Dataset excerpts
┌──
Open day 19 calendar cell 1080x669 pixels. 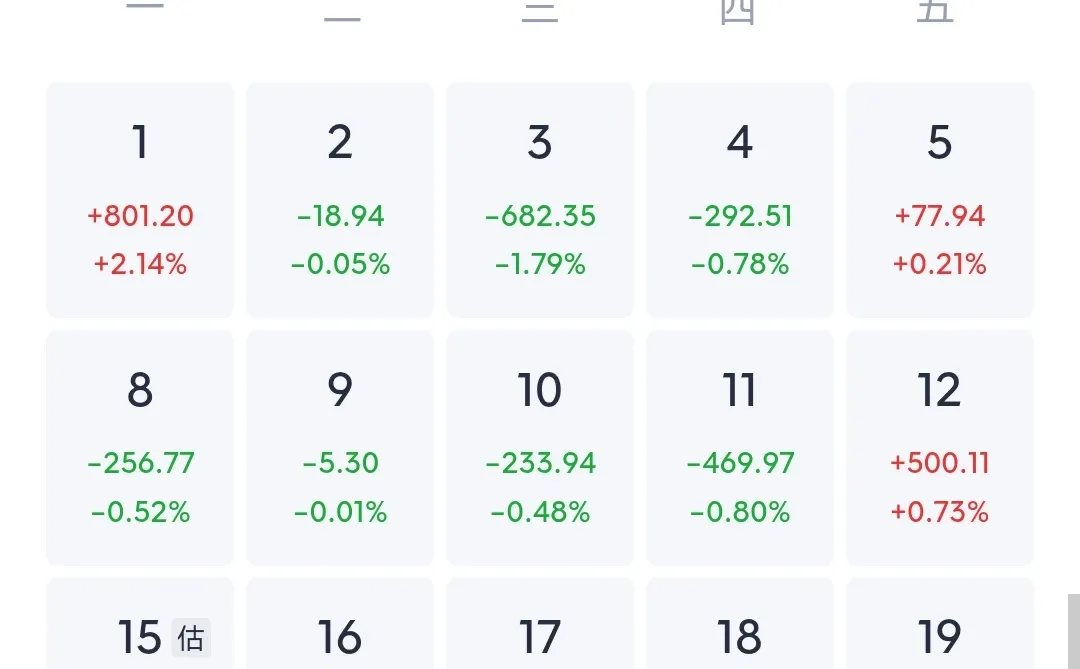[940, 624]
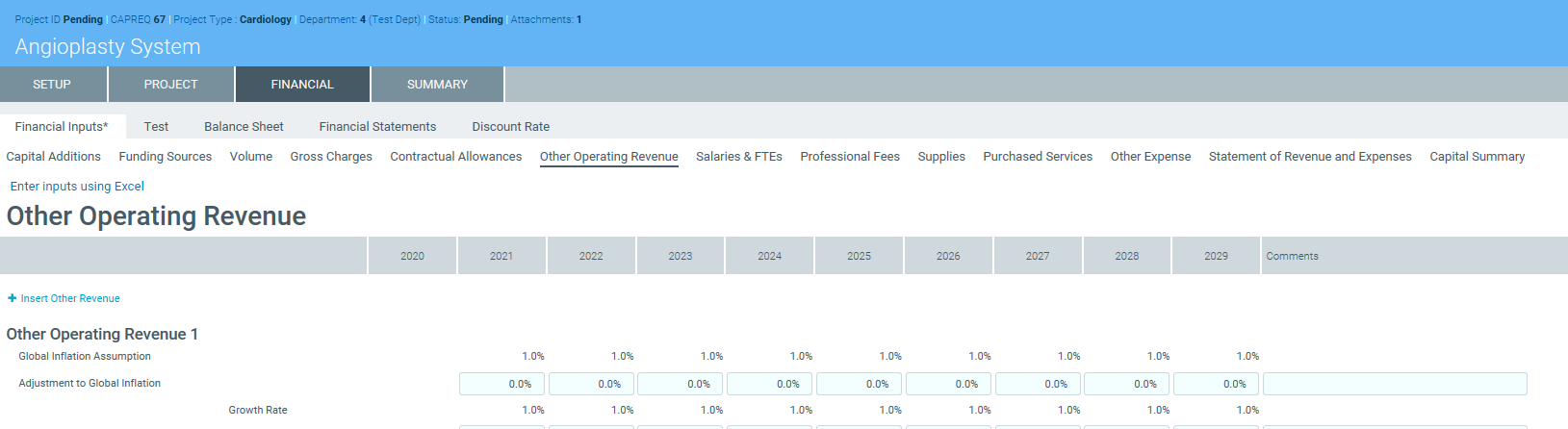1568x429 pixels.
Task: Click Enter inputs using Excel link
Action: tap(77, 187)
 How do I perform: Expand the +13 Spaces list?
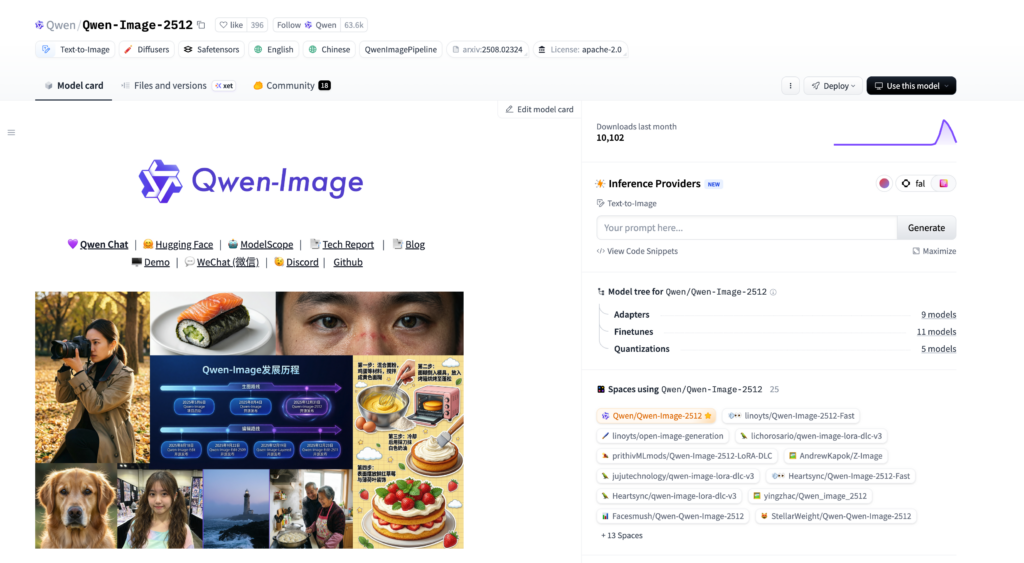620,535
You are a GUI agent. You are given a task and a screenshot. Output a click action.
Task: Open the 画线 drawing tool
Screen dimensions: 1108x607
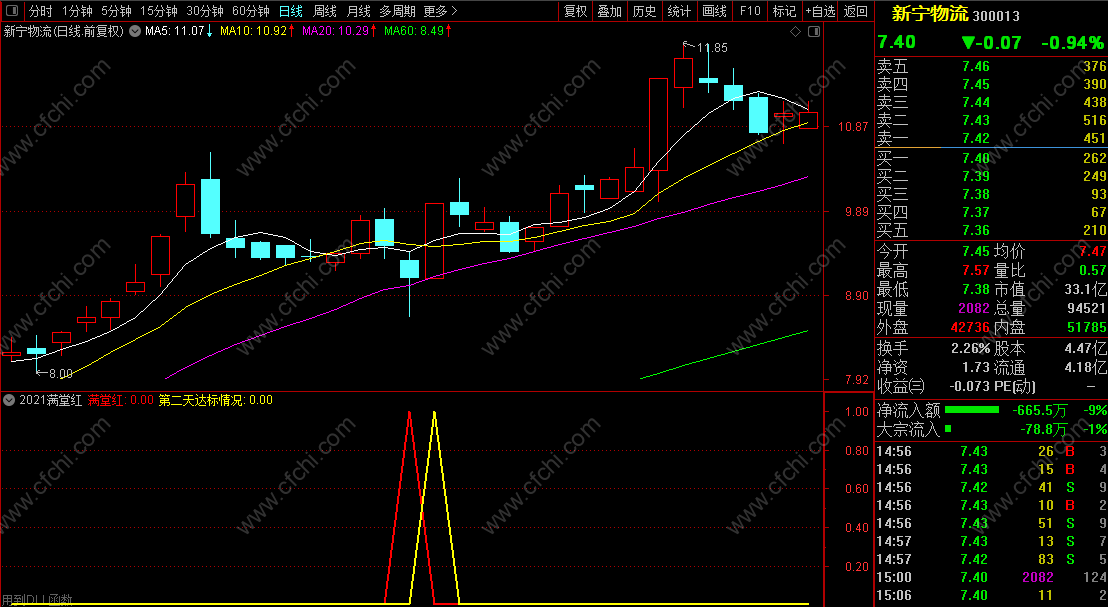[x=714, y=11]
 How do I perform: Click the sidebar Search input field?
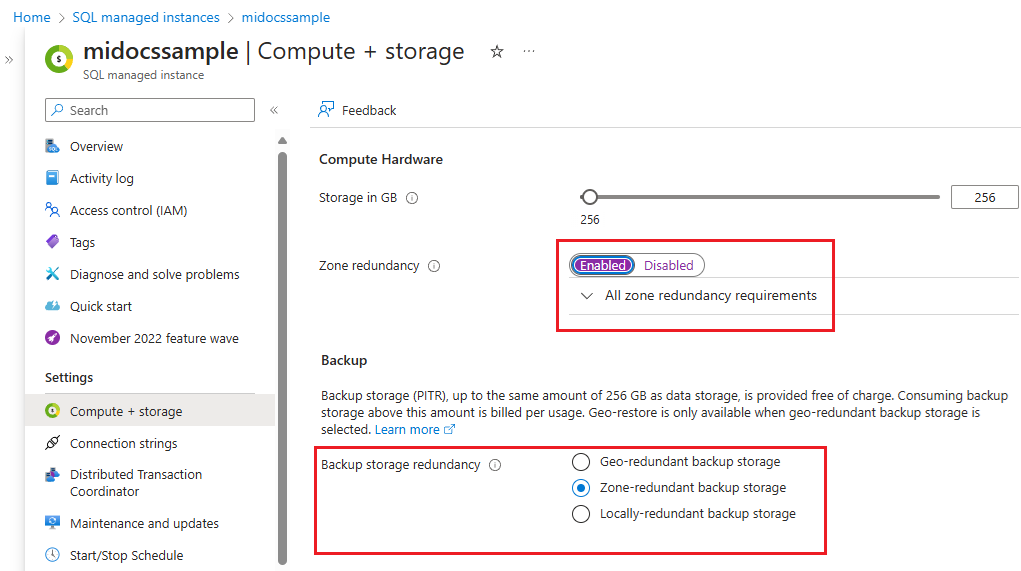tap(150, 110)
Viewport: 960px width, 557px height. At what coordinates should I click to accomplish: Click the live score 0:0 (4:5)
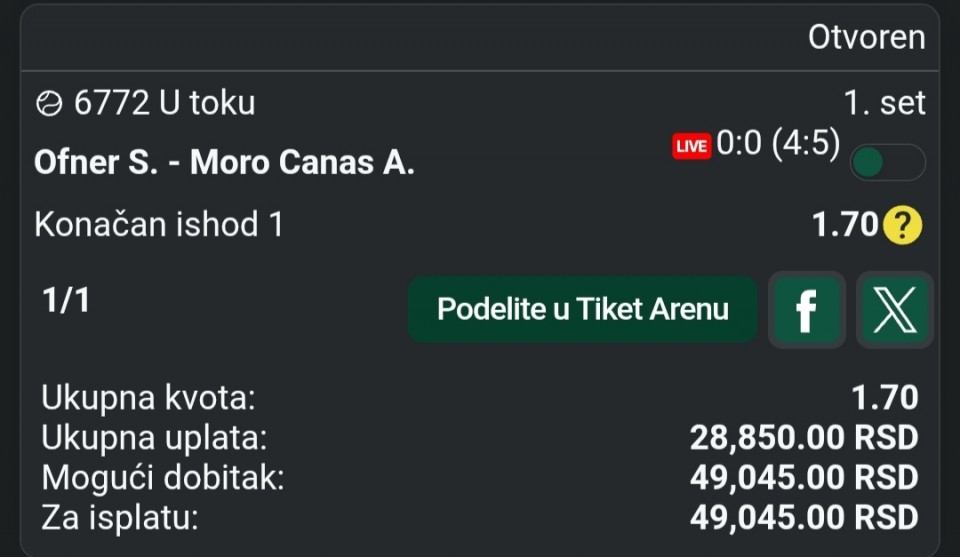778,144
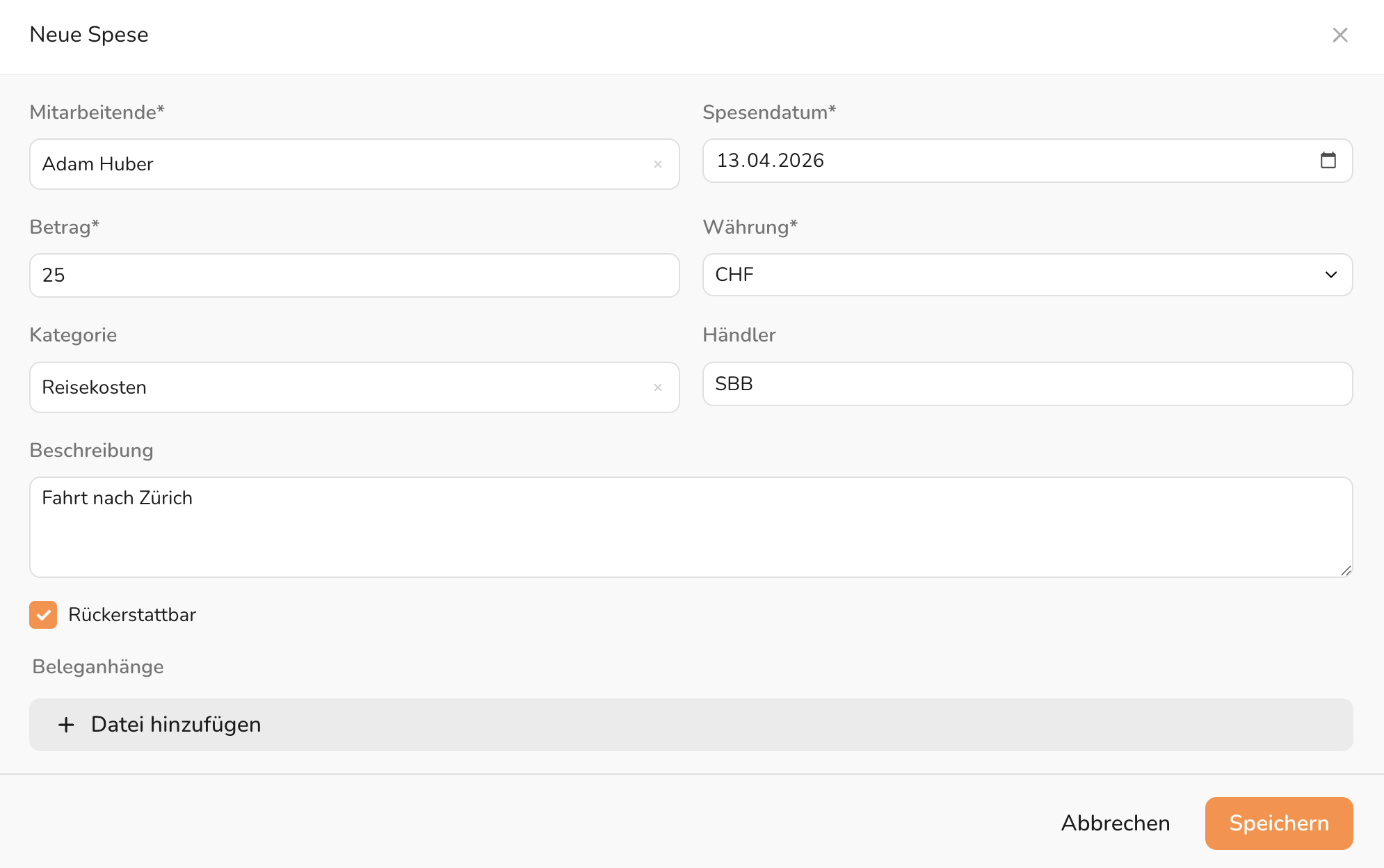
Task: Click Speichern to save the expense
Action: pos(1278,823)
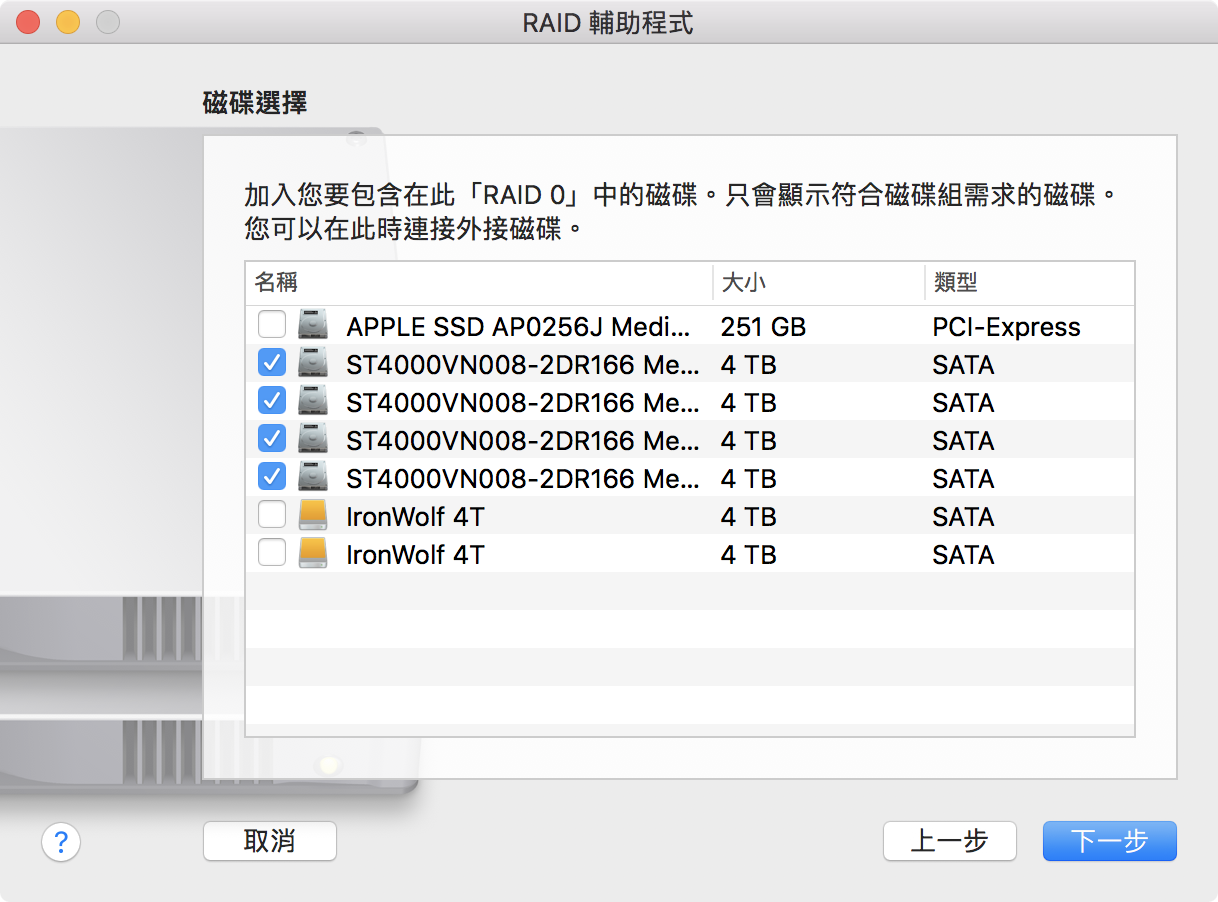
└──
PROBLEM STATEMENT
Would you please copy, exactly and only, the lines from the one with "You are a GUI" through the end of the entries above, skipping every picture?

ANSWER TO THIS PROBLEM
You are a GUI agent. You are given a task and a screenshot. Output a click action.
Task: Open the 画线 drawing tool
Screen dimensions: 1108x607
[x=714, y=11]
 How do I perform: Click the sidebar Search input field?
tap(150, 110)
Viewport: 960px width, 557px height. At what coordinates should I click to accomplish: Click the live score 0:0 (4:5)
778,144
Task: Click Speichern to save the expense
Action: pos(1278,823)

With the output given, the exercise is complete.